Au courant de l’absence de livraison de cette huile, les autorités sanitaires nous ont précisé en début de semaine qu’on pouvait proposer une autre formule, chargée à 20 mg/ml de CBD et à 1 mg/ml de THC. Ce n’est donc plus le même médicament à proposer aux patients. Pour ceux qui sont stabilisés, cela fait courir le risque de perdre l’effet pharmaceutique obtenu, de voir apparaître de nouveaux effets indésirables et d’entraîner du stress. Dans cette expérimentation, on a intégré des patients qui n’ont plus d’alternative thérapeutique, avec des souffrances chroniques et sévères. La raison d’être de l’expérimentation est de soigner les malades, pas juste de s’amuser en expérimentant des choses. On a appris aux médecins à prescrire dans ce sens-là, en leur disant de commencer par le CBD. Et là, on va devoir faire d’entrée de jeu avec une formule contenant 1% de THC. Pour un pays qui est tétanisé par cette molécule, avec un gouvernement qui ne la voit que d’un mauvais œil, c’est une réaction très étonnante de la part des autorités.
Quelles ont été les raisons qui ont poussé l’Etat à décider de prolonger la phase de test plutôt que la généralisation de l’usage du cannabis médical en France ?
Une des raisons affichées était la question des médecins généralistes. Les relais au sein de la médecine générale doivent encore se mettre en place progressivement, cela prend du temps. C’est une situation qui peut s’expliquer en partie par les contraintes liées à l’expérimentation, telles que l’obligation de suivre une formation en ligne et de tenir un registre quand bien même la prescription de cannabis médical ne va concerner qu’un patient. Cela peut être décourageant ou démotivant pour le professionnel de santé. Mais une fois que le médicament passe dans le droit commun, les médecins s’en saisiront, cela ne fait aucun doute.
L’autre raison évoquée était que l’expérimentation n’avait pas atteint la barre des 3 000 patients inclus. Aujourd’hui, la barre des 2 700 personnes à avoir participé au programme a été franchie. Actuellement, 1 600 patients sont en cours de traitement. Ce chiffre de 3 000 patients inclus n’a jamais été un objectif, mais une taille d’expérimentation avec un calibrage financier adapté. La réussite du projet n’a jamais été tributaire du nombre de patients inclus. Enfin, la France n’était pas prête à faire entrer dans le droit commun ces produits pharmaceutiques, car les arbitrages concernant les statuts et la question du potentiel remboursement n’ont pas eu lieu. La prolongation d’un an du projet d’expérimentation décidée par le ministère de la Santé en septembre n’avait pas vocation à montrer que le dispositif était opérationnel. Cela a été déjà montré via un rapport adressé au Parlement par le ministère de la Santé qui soulignait que le traitement avait permis une amélioration de la qualité de vie pour 70% des patients.
Quel doit être le statut de ces médicaments selon vous ?
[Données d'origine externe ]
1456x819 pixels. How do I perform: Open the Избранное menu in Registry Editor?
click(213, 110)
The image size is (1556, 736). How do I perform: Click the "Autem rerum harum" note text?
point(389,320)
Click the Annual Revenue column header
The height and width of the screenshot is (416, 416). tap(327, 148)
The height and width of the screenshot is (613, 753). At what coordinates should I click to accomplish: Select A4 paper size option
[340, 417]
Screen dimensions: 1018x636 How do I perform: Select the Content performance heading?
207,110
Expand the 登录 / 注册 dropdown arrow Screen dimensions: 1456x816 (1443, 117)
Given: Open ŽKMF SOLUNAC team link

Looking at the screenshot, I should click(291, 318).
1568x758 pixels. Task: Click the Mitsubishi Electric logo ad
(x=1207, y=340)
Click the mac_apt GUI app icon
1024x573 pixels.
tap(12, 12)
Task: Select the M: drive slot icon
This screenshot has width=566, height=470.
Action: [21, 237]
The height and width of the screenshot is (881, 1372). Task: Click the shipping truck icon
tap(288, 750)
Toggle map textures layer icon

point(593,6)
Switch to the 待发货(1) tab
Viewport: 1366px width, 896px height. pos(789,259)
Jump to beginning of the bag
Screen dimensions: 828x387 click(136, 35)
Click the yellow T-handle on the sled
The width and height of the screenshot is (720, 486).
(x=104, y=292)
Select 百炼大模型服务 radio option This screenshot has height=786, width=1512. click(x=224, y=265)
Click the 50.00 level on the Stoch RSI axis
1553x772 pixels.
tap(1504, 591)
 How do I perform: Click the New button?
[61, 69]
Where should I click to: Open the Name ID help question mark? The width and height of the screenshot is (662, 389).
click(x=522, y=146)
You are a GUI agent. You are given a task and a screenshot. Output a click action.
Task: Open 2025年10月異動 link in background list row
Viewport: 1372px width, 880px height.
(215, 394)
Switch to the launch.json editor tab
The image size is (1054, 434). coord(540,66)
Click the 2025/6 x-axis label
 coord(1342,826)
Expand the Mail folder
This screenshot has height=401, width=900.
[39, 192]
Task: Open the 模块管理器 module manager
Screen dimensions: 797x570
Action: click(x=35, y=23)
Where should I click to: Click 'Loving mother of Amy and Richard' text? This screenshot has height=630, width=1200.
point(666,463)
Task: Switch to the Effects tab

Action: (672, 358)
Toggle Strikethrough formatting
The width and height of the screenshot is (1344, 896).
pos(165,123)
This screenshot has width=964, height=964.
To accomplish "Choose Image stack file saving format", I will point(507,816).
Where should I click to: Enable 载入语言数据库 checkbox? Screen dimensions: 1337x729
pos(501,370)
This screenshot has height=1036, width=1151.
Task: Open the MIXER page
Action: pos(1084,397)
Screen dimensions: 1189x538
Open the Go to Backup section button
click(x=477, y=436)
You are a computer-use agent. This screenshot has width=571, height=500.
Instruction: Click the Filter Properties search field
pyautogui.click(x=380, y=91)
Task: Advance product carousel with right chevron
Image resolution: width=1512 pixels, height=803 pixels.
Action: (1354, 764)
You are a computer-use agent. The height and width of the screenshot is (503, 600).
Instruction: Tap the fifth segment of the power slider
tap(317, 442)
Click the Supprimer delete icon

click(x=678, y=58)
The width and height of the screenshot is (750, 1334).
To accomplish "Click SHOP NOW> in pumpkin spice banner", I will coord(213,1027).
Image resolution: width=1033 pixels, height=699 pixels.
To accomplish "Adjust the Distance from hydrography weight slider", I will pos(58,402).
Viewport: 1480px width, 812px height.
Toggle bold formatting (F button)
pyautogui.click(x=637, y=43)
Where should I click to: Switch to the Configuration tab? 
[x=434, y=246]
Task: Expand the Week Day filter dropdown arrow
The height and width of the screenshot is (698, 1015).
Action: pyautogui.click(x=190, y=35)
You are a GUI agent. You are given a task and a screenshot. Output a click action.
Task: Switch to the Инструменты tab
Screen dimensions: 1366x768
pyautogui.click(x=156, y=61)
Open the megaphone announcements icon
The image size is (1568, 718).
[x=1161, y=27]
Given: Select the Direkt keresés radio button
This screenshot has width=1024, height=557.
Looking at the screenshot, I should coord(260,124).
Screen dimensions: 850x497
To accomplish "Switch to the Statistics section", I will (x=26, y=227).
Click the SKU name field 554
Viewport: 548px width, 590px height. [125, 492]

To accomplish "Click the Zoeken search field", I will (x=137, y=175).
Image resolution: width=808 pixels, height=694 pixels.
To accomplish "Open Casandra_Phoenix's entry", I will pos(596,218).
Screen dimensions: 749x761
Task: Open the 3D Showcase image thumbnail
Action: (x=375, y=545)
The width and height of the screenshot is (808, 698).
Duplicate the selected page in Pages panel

Plusieurs statuts sont possibles : mais ce qui est important, c’est qu’on puisse prescrire ces médicaments en les personnalisant pour chaque patient, car on se rend compte qu’il n’y a pas une posologie bien fine et déterminée pour traiter chaque symptôme. D’un patient à l’autre, il faut parfois faire une prescription sur le THC, le CBD, parfois les deux, l’adapter. Plusieurs statuts sont en discussion, mais c’est presque secondaire. Le cannabis médical pourrait bénéficier d’un statut ad hoc. Tout est sur la table, mais on attend ces arbitrages pour le mois d’avril. Si rien n’est décidé avant l’été et que le projet n’est pas intégré dans le prochain PLFSS, on risque fort de ne pas voir la généralisation du cannabis médical dans le pays.